Since 2013, China has become the world’s largest market for industrial robots. According to a study by my firm, that market grew another 28.5% just last year — stronger than in any other region in the world. However, many observers still have questions about whether the country has what it takes to be a true leader in smart manufacturing.
- Isn’t China traditionally more a nation of shanzhai — copycats and opportunistic traders instead of tinkerers?
- Doesn’t the top-down approach of its government lead to a misallocation of financial resources, which creates investment bubbles and overcapacities — also in the robotics industry?
- Aren’t foreign automation vendors discouraged by the arbitrary rule of the Communist Party and obscure regulations such as China’s new cybersecurity law?
Western companies can learn from their Chinese competitors
However, my team has seen firsthand some examples where established automation vendors can learn from their Chinese competitors. Even if we discuss pioneers and not the majority of firms here, multinational businesses should consider the following things:
1. Chinese manufacturing companies don’t have an IT legacy of several decades. There is less resistance for audacious entrepreneurs to realize bold visions of advanced and integrated digital manufacturing.
2. Customized manufacturing exists at mass manufacturing prices. This is closely related to the first point. Chinese companies have been among the first to embrace a key mantra of Industry 4.0.
For instance, Han’s Laser Technology Industry Group Co. has acquired three systems integrators in the past two years. The company is the biggest laser manufacturer in China and is getting closer to the vision of “dark factories.”
In such factories, automation is involved with everything from initial ordering and the internal logistics of raw materials to manufacturing and shipping. With these competencies in house, Han’s Laser can offer more advanced systems in China than established Western enterprises.

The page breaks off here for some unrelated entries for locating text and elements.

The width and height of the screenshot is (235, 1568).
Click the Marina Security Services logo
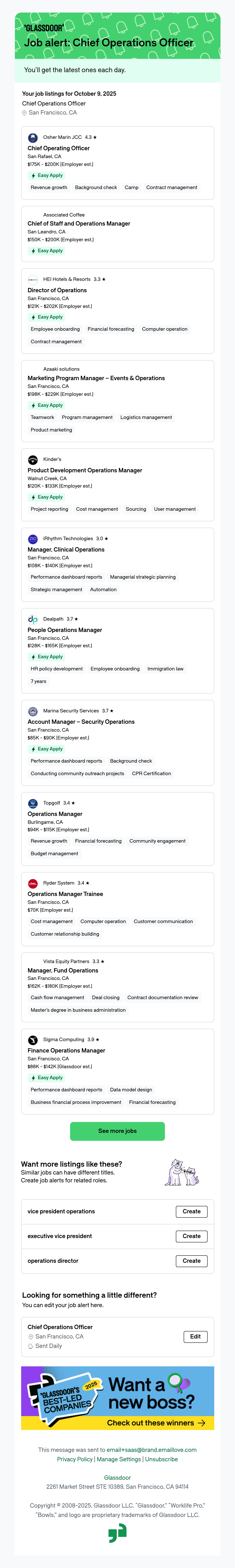tap(33, 711)
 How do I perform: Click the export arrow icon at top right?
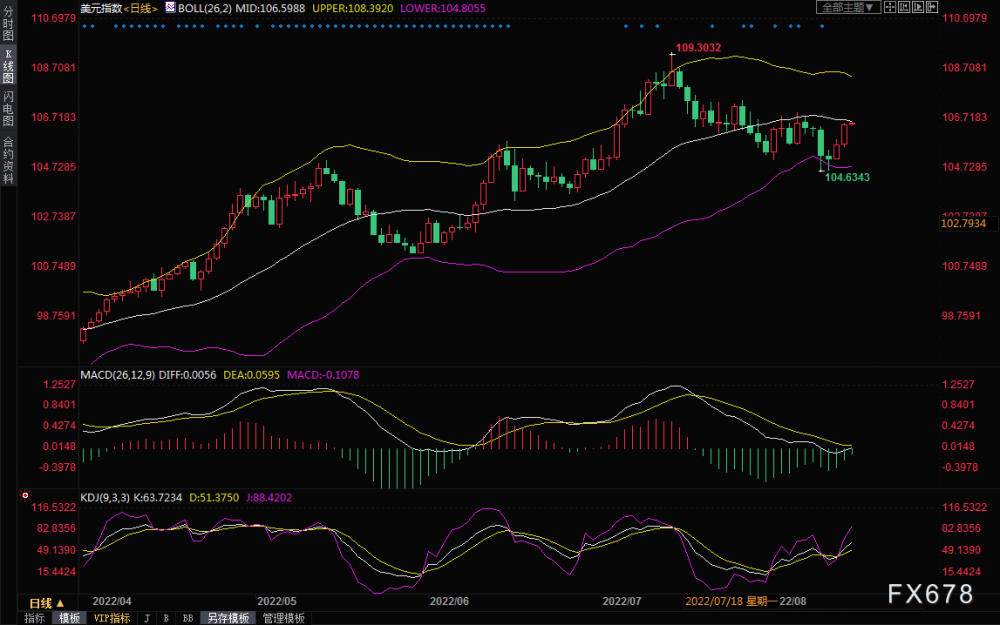tap(932, 7)
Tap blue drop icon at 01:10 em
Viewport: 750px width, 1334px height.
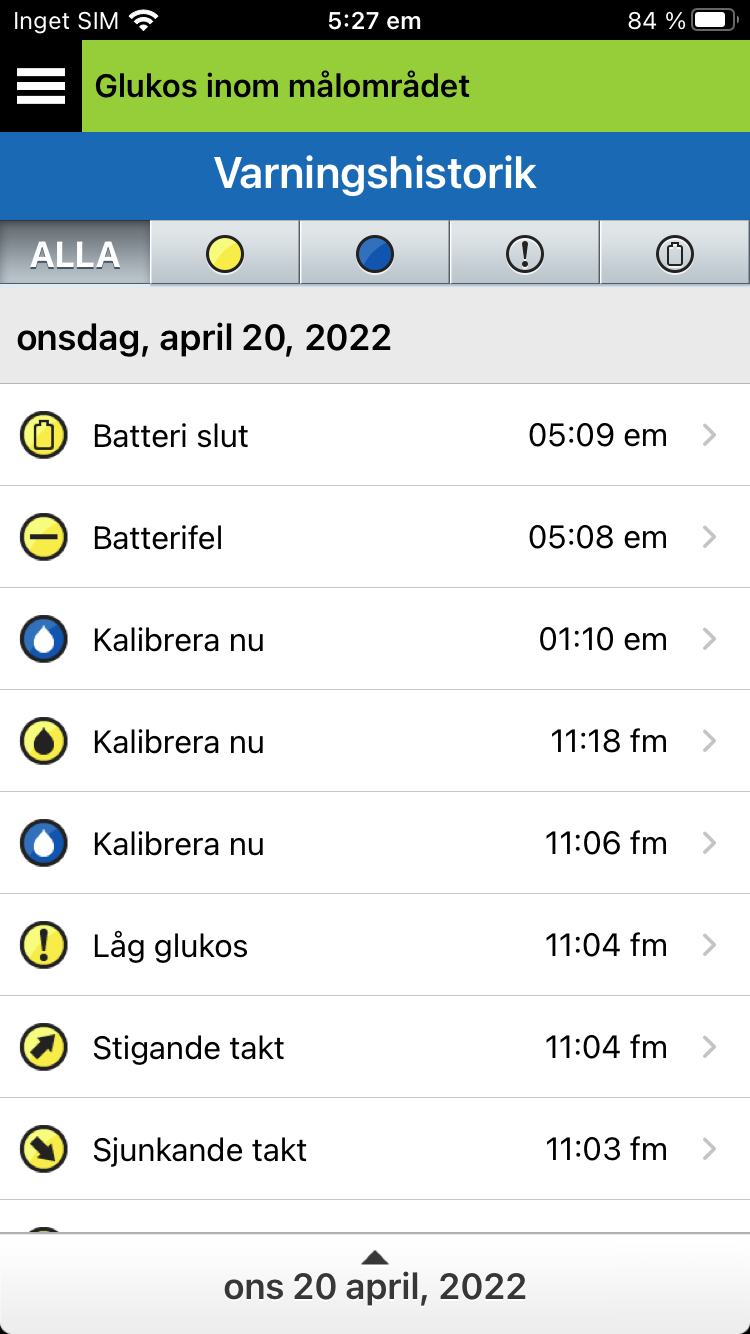tap(44, 640)
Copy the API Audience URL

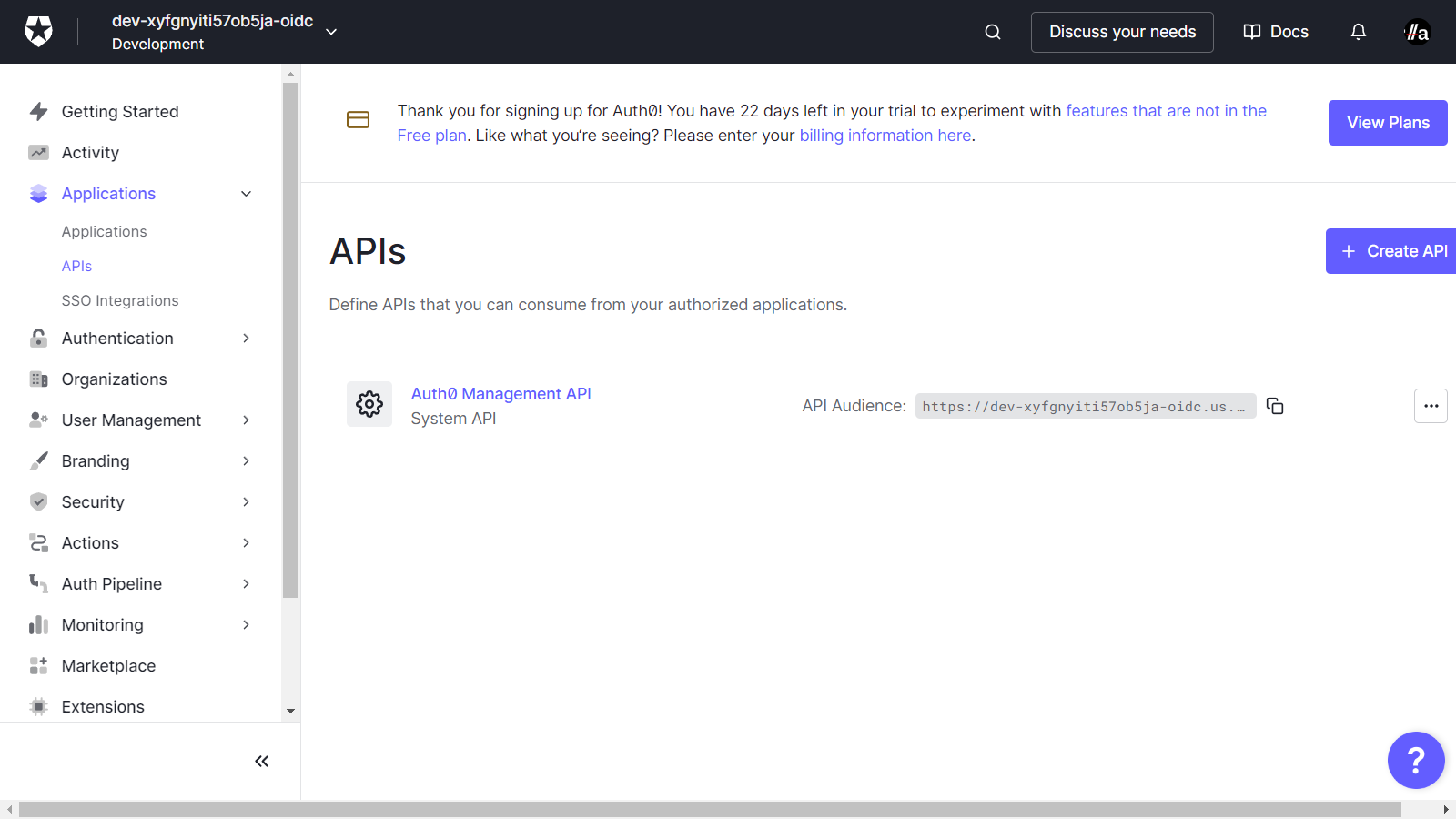(x=1275, y=406)
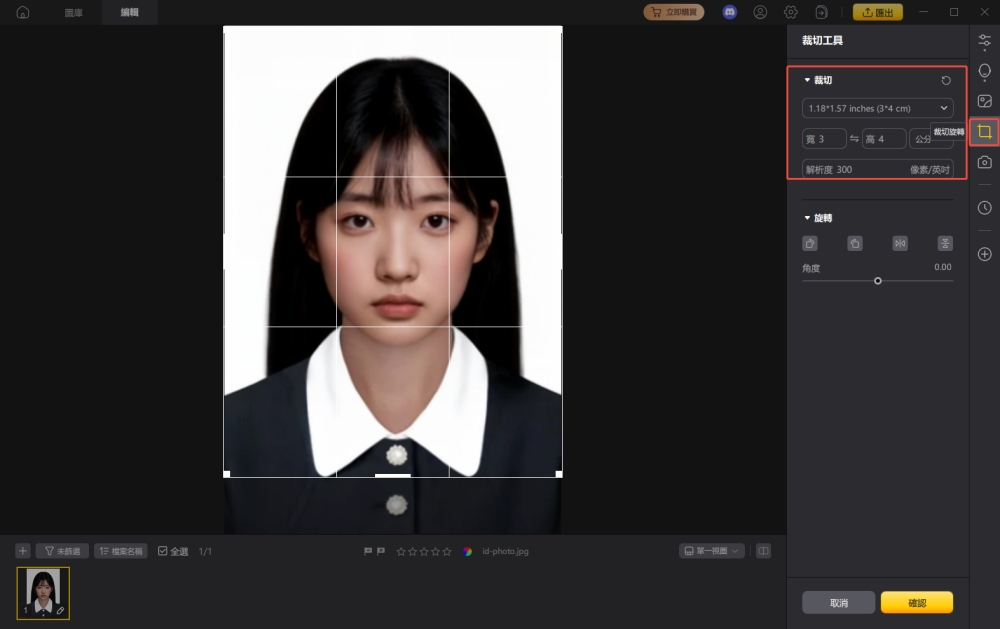This screenshot has height=629, width=1000.
Task: Select the camera icon in right sidebar
Action: (984, 162)
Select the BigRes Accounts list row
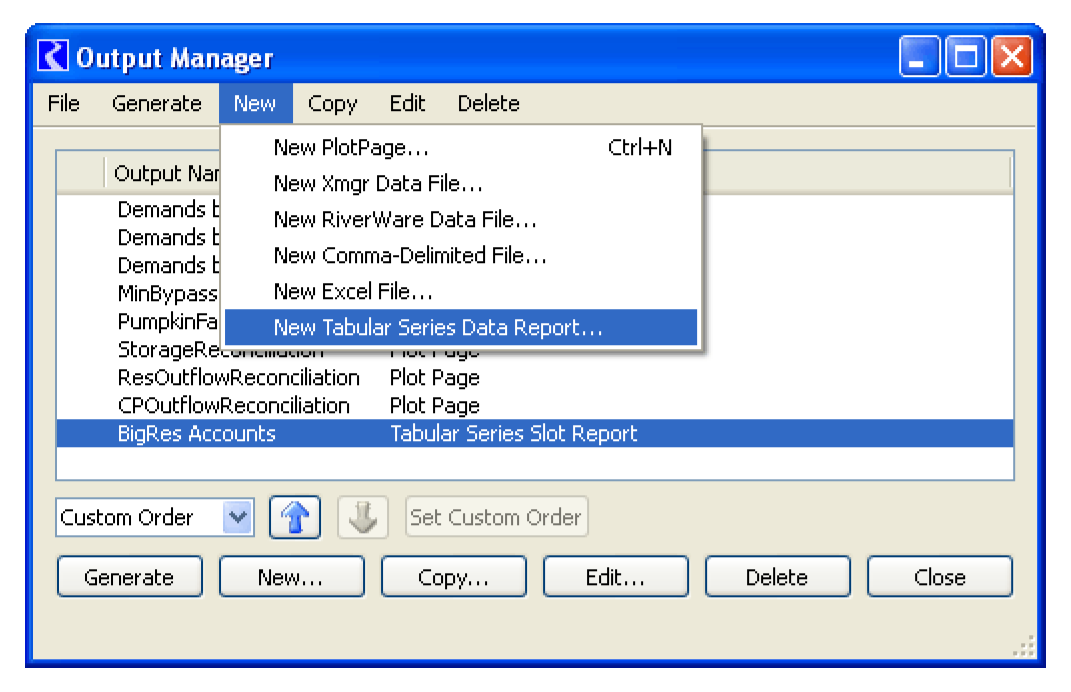Image resolution: width=1071 pixels, height=692 pixels. [x=197, y=434]
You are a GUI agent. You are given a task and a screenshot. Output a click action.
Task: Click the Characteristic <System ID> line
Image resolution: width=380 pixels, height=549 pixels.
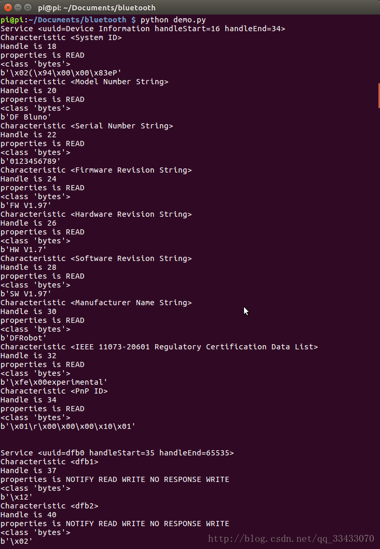(x=61, y=37)
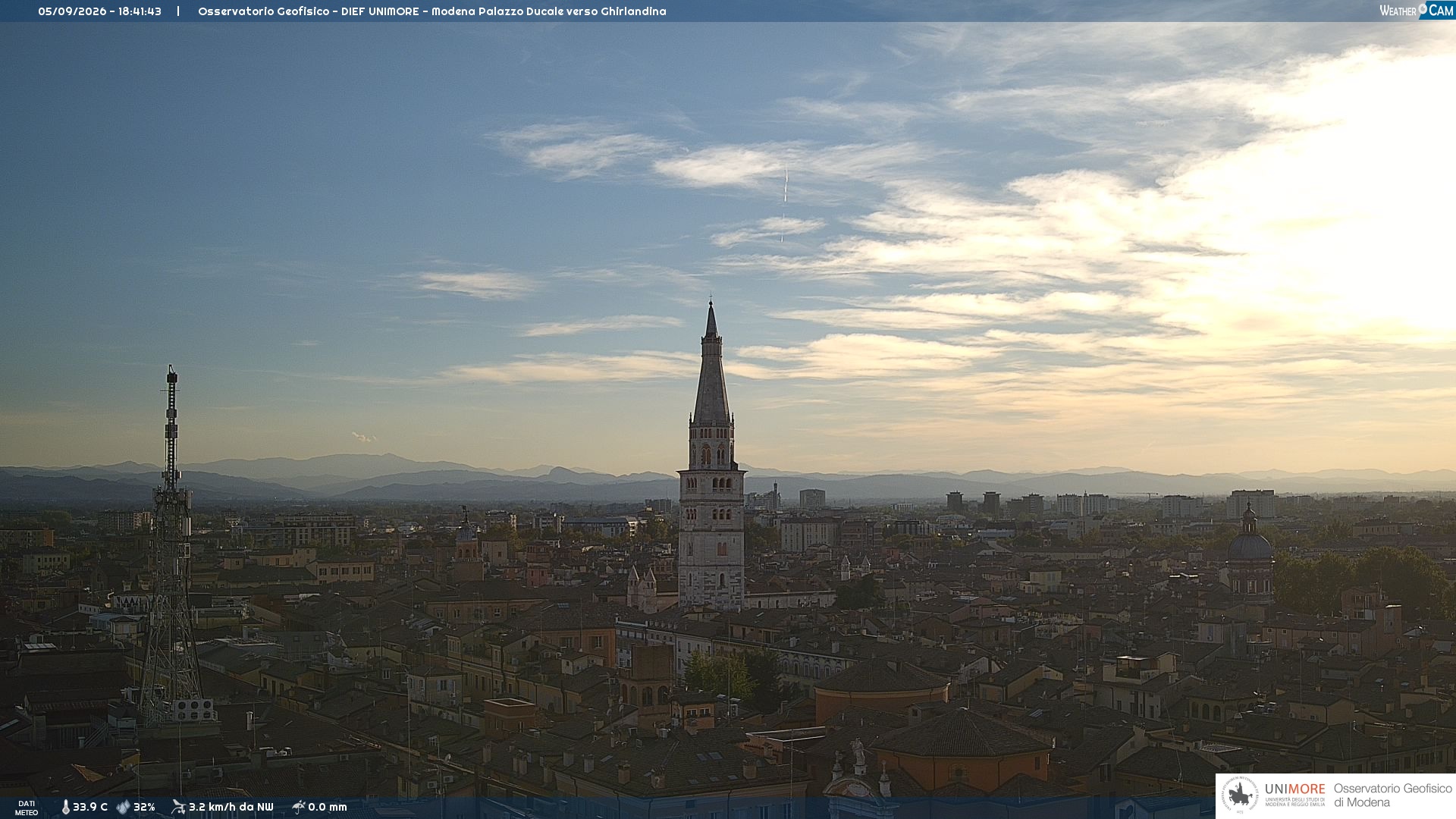This screenshot has width=1456, height=819.
Task: Click the 18:41:43 time stamp
Action: click(140, 11)
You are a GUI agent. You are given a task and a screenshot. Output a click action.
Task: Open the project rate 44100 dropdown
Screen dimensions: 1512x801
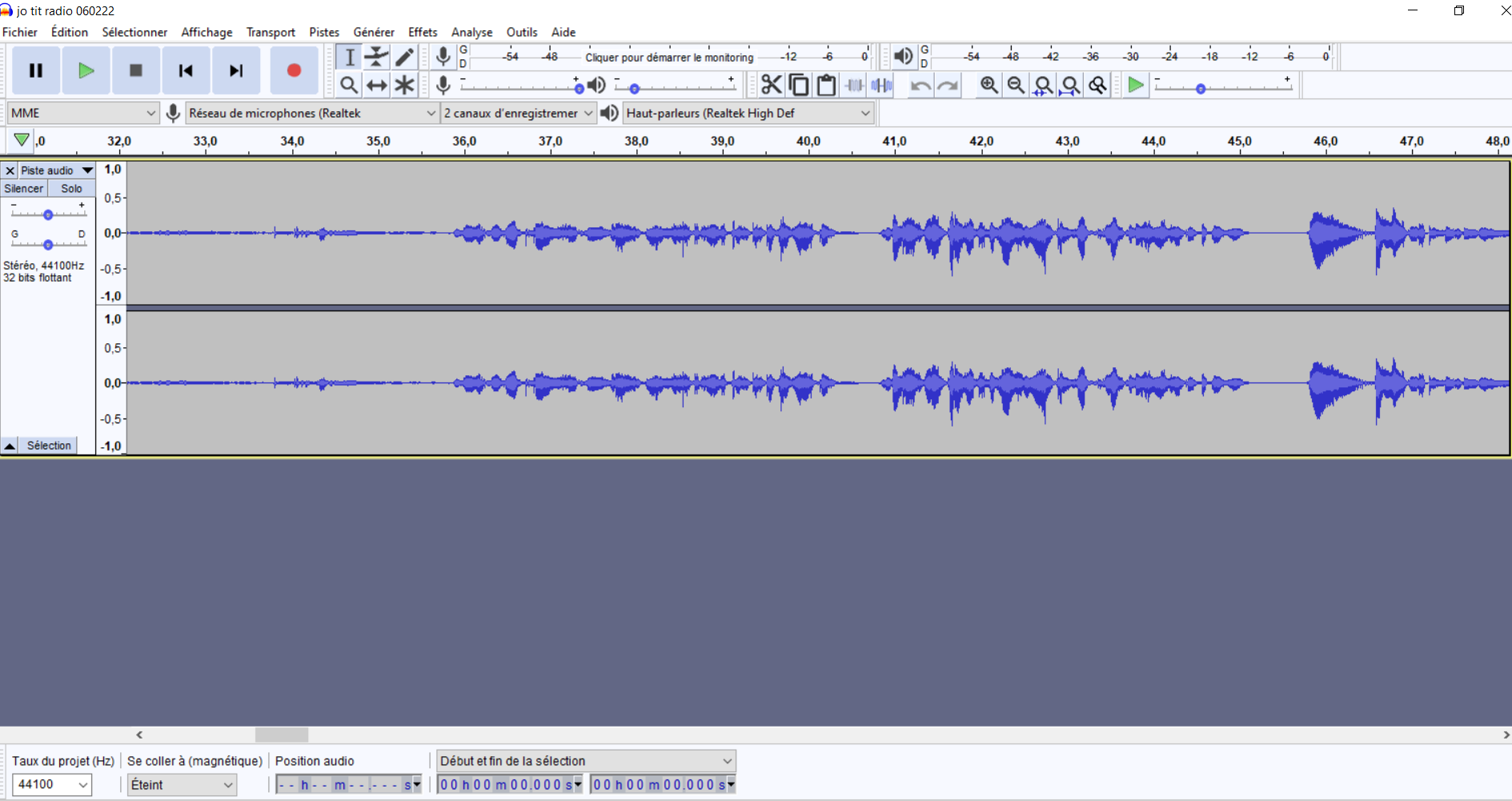point(52,785)
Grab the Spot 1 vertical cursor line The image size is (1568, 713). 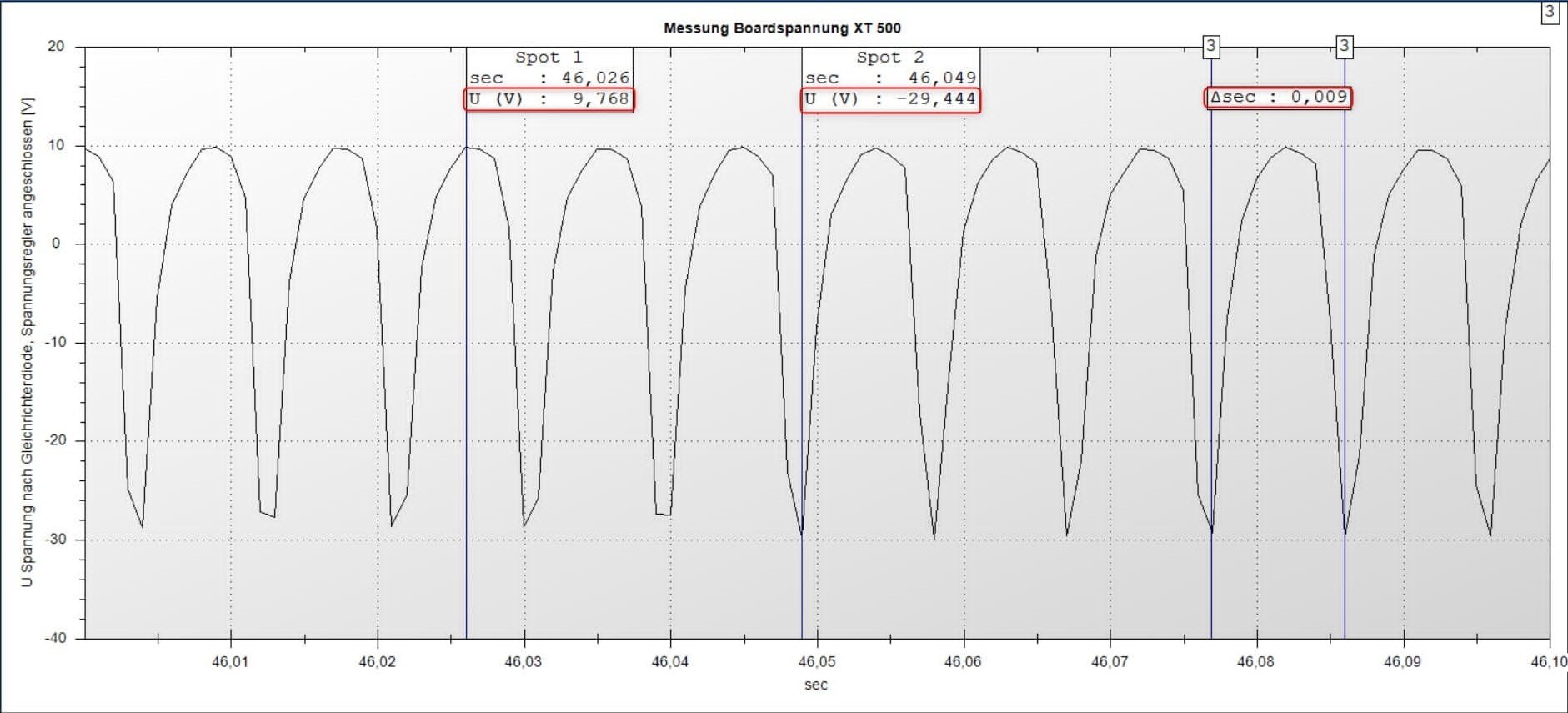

3. Chinese firms are open to new business models. For example, Zhi Jui Robots offers logistics robots under a robotics as a service (RaaS) model. Its clients pay for them per order served in their warehouses.
Systems integrators such as MJ Electronics set up joint ventures with industry leaders, which are often skeptical about the rewards of smart manufacturing, and share the profits with them afterwards.
DJI Enterprise, a subsidiary of the world’s leading maker of affordable commercial drones, is considering an RaaS business model under which users can rent airtime.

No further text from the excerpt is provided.